Botox injections were found to increase the pliability and elasticity of skin for up to 4 months, according to the study.
Botox, or onabotulinum toxin A, is a drug used to treat a number of health problems, including chronic migraine, cervical dystonia and overactive bladder. Botox is most well known, however, for its ability to temporarily reduce the appearance of facial wrinkles.
According to the American Society of Plastic Surgeons, more than 6.5 million Americans underwent botox in 2012. The procedure involves injecting the drug in certain areas of the face in order to temporarily relax the muscles that cause wrinkles.
For their study, Dr. James P. Bonaparte, of the University of Ottawa, and Dr. David Ellis, of the University of Toronto - both in Canada - set out to investigate the effects of botox on the skin.
Specifically, the researchers wanted to find out how botox affects two features of the skin that weaken as we get older: pliability (stretchiness) and elasticity (the ability to recoil).
"As one ages, these biomechanical properties change," note the authors. "Of these age-related changes, the loss of skin elasticity appears to be the most prominent."
Botox appears to temporarily reverse skin damage caused by aging, UV exposure
Dr. Bonaparte and Dr. Ellis enrolled 48 women to the study with an average age of 55 who underwent botox injections to reduce the appearance of mild wrinkles of the forehead and around the eyes.

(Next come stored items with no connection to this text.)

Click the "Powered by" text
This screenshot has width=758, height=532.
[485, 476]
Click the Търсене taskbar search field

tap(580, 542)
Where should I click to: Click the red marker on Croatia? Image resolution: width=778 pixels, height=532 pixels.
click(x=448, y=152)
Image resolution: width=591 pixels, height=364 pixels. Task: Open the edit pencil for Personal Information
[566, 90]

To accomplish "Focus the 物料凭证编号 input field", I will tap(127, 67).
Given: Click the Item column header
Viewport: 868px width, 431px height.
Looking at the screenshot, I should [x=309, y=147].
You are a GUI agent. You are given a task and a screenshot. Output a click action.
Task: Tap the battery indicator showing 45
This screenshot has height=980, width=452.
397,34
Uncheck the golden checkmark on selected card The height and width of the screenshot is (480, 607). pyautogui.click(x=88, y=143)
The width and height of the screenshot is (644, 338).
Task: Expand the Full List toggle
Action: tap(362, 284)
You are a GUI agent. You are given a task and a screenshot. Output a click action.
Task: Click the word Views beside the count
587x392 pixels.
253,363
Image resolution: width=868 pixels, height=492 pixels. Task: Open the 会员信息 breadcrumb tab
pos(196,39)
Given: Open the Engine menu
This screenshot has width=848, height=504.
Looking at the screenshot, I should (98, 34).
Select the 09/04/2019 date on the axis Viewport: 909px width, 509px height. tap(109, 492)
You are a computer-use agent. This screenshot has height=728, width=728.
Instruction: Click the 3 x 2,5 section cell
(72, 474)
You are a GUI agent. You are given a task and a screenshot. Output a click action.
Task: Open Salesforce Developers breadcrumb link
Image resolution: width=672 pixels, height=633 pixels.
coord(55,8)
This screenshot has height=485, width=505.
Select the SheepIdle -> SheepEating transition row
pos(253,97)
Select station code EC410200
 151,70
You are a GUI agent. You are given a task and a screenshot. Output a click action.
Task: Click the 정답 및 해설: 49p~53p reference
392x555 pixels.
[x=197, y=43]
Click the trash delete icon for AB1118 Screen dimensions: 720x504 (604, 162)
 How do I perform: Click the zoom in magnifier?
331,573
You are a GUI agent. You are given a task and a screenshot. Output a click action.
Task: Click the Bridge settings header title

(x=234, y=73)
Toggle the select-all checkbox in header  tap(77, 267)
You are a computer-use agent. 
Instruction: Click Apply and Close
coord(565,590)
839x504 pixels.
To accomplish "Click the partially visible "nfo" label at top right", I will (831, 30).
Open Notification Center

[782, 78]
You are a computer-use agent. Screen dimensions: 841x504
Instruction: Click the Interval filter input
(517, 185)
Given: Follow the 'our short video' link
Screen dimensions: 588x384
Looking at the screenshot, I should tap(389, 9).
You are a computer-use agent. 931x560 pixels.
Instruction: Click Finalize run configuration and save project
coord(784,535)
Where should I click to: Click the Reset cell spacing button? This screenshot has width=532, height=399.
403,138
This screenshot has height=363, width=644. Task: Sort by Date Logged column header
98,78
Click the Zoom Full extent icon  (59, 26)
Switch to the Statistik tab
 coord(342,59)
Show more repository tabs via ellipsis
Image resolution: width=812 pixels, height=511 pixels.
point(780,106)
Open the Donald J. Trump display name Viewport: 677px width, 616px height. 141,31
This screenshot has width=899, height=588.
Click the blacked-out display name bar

The pliability and elasticity of each woman's skin were assessed at study baseline, and at 2 weeks, 2 months, 3 months and 4 months following injection.
Among the 43 women who completed the study, the team found that the botox injections increased both the pliability and elasticity of their skin for up to 4 months - a duration similar to that of the muscle-relaxing effects of botox. After this time, the skin properties returned to baseline levels.
In addition, the researchers found that botox injections appeared to reverse damage to skin elasticity caused by exposure to ultraviolet (UV) radiation. Again, this effect waned after 4 months.
Commenting on the findings, the researchers say:
"This study found an increase in skin pliability and elasticity with a corresponding reduction in the UV after treatment of facial wrinkling with onabotulinum toxin A.
The changes occurring in patients' skin appear to be the opposite of those associated with the aging process and UV radiation exposure and inflammation. This study also suggests that the duration of effect of these changes mimics the duration of effect of the medication."
In an editorial linked to the study, Dr, Catherine P. Winslow, of the Indiana University School of Medicine, says the team's findings "add credence" to existing research showing an association between botox and improved pliability and elasticity of skin.
"Piecing together this research with continued studies on elasticity and collagen content of injected skin will further the ability of facial plastic surgeons to refine their strategy for long-term planning of antiaging strategies with patients and educate them as to the importance of nonsurgical therapies for maintenance, in addition to opening new fields of potential treatment options for difficult scars and skin conditions," she adds.